Todas las festividades importantes tienen sus propios colores. Las decoraciones de Halloween suelen combinar naranja con negro. El Día de San Valentín es famoso por sus rojos, blancos y rosas. Y apenas empiezan a reaparecer las decoraciones navideñas, todo se llena de verde y rojo.

La sociedad ha asociado a la Navidad con esta clásica combinación de colores. Hemos aceptado al rojo y al verde como las opciones más festivas para decorar desde galletas hasta casas, y lo hacemos sin preguntarnos por qué. De acuerdo, estos colores se ven bien juntos, ¿pero en qué momento se convirtieron en los tonos oficiales de la Navidad?

Esto empezó hace siglos, cuando se usaban para conmemorar una festividad distinta. Los antiguos celtas honraban al acebo, un árbol que era verde y rojo, por ser perenne, y creían que era la forma en la cual la Tierra se mantenía hermosa durante el frío invernal. Así que cuando ellos y otras culturas celebraban el solsticio de invierno, decoraban sus casas con acebo para traer protección y buena fortuna a sus familias durante el año siguiente.

La tradición de combinar rojo con verde continuó hasta el siglo XV, cuando estos colores se usaban para pintar biombos medievales, que se instalaban en los templos para separar al sacerdote de la congregación. El doctor Spike Bucklow, investigador científico en la Universidad de Cambridge, especula que esta “frontera” física podría haber influido para que la sociedad victoriana asociara los colores con un límite diferente: el que marcaba el fin del año viejo y el inicio de uno nuevo posterior a la Navidad.

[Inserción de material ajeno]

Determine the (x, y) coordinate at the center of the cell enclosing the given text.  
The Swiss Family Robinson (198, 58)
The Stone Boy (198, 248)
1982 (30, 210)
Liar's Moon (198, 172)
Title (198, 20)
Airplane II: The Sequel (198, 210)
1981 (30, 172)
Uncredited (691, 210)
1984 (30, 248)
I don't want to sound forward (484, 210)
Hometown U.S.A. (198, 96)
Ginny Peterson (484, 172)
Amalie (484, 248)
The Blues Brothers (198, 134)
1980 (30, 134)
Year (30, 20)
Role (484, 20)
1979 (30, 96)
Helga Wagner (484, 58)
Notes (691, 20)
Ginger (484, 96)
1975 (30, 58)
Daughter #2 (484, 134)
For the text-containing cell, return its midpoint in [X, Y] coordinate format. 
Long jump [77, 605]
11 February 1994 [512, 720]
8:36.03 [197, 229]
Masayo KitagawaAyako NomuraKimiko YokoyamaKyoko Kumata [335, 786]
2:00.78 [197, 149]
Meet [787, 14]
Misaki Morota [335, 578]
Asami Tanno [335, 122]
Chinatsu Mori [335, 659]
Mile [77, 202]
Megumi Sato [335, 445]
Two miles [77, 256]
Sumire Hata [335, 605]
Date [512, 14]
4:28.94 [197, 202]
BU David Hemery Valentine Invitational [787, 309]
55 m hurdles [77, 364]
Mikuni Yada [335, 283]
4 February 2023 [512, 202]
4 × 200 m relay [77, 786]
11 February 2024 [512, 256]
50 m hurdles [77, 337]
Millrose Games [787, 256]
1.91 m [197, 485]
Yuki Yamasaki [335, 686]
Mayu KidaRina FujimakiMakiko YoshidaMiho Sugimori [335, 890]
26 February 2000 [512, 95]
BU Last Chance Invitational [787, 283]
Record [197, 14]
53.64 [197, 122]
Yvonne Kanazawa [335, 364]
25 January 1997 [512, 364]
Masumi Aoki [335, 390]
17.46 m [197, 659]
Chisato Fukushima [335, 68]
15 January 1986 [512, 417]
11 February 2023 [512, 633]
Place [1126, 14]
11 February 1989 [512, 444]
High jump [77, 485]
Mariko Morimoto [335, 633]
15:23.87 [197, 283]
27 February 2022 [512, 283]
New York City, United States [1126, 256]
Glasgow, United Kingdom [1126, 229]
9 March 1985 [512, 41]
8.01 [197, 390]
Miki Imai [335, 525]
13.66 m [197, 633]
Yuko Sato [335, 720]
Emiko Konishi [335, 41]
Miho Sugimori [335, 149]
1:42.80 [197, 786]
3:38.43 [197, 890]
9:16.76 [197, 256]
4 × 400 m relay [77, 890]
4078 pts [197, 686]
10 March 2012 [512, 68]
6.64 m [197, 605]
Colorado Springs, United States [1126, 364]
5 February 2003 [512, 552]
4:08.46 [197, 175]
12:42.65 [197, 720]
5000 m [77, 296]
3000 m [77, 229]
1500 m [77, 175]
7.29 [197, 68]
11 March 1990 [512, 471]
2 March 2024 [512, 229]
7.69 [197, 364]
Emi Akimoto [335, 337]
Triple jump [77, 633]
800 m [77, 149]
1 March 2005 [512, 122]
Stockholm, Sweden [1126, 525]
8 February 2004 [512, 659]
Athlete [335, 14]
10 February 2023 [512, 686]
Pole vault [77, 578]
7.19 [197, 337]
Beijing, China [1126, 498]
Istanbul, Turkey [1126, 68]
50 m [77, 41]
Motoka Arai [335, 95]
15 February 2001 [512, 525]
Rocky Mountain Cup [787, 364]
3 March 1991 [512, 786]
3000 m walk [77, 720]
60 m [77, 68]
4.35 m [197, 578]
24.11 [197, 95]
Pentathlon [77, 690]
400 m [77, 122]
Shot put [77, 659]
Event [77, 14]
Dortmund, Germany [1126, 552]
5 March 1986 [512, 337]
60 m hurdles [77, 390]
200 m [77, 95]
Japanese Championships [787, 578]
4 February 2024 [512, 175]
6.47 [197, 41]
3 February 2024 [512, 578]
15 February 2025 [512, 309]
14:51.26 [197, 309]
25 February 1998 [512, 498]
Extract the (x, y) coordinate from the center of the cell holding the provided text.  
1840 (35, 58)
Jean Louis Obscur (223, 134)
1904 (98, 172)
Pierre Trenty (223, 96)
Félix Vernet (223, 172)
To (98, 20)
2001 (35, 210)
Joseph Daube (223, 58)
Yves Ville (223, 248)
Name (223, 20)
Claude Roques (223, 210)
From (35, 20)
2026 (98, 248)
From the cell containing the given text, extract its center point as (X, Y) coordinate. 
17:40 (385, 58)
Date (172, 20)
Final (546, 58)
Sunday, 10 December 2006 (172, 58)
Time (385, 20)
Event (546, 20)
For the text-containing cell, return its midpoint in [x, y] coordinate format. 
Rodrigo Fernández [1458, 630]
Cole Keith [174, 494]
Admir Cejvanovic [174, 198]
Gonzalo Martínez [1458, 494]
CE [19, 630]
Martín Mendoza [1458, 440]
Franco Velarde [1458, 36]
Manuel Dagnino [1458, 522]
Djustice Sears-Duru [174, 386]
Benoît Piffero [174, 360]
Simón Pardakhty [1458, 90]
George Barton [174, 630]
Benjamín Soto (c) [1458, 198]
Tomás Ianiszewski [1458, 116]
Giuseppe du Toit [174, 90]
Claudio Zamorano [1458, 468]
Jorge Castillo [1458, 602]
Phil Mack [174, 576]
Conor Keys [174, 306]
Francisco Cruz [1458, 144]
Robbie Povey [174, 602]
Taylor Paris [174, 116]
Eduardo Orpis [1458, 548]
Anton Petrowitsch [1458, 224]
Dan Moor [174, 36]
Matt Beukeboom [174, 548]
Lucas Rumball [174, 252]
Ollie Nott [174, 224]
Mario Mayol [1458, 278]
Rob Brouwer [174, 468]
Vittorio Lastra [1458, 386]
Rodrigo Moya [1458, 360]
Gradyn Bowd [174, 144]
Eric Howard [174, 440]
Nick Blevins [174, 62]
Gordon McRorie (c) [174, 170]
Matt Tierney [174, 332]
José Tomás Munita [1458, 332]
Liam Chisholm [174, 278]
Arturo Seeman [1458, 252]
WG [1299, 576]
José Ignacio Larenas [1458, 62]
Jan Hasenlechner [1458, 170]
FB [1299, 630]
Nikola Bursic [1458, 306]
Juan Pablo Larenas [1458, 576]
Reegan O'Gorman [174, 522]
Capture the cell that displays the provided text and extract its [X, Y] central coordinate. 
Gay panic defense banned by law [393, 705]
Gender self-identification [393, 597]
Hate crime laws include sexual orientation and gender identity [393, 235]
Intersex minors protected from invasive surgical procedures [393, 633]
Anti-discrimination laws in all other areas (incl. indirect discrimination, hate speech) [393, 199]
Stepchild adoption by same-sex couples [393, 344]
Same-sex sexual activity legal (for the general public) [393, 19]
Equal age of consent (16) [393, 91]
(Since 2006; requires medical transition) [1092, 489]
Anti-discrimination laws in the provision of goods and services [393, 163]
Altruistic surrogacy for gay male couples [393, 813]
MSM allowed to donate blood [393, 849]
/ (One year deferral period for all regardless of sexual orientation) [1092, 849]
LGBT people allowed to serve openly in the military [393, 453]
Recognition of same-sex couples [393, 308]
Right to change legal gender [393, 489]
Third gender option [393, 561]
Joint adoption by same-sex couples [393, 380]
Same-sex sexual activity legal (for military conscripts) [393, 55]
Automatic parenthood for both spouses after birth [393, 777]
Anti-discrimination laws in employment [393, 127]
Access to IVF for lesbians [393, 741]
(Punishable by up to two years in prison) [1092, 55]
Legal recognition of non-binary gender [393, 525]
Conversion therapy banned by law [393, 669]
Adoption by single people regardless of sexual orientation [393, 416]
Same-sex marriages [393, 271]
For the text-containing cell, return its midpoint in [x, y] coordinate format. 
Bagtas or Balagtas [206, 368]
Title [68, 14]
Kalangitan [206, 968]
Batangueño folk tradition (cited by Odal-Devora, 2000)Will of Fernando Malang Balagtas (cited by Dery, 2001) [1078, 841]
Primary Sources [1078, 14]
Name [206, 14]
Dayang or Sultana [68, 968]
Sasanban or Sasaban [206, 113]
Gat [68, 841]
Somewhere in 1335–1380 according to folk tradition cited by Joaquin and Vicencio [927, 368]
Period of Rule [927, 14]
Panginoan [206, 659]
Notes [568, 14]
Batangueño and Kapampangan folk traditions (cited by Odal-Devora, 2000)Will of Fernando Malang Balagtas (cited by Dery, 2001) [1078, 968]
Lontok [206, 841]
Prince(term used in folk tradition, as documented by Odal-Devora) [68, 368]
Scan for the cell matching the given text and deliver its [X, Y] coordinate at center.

A pesar de estas tradiciones religiosas, hay una persona a quien debemos agradecer por confirmar al rojo y al verde como los colores de Navidad: Haddon Sundblom. ¿No sabes quién es? Fue el ilustrador contratado por Coca-Cola para diseñar un Santa Claus para la publicidad de la compañía.

Hasta ese momento, no existía una imagen consistente de Santa Claus. Se le ilustraba frecuentemente delgado, con ropa verde, azul o roja. Sundblom decidió volverlo gordo y alegre, con ropa roja (casualmente del mismo tono del logotipo de la bebida). Como explicó Arielle Eckstut, coautora de El Lenguaje Secreto Del Color, esa decisión creativa marcó toda la diferencia.

Por supuesto, los anuncios se volvieron muy populares, y las personas empezaron a considerar al Santa de Sundblom como “el verdadero”. “Fijó en nuestra imaginación colectiva la imagen del rojo del traje de Santa con el verde de los pinos y la combinó con las del acebo y las nochebuenas que ya existía“, dijo.

Parece que la historia de cómo el rojo y el verde se convirtieron en símbolos de Navidad es muy semejante a la de la festividad: tiene bases en una tradición religiosa, fue modernizada por el comercialismo, y se ha mantenido gracias a la alegría y a la buena voluntad. Piénsalo la próxima vez que veas foquitos navideños centelleando en rojo y verde.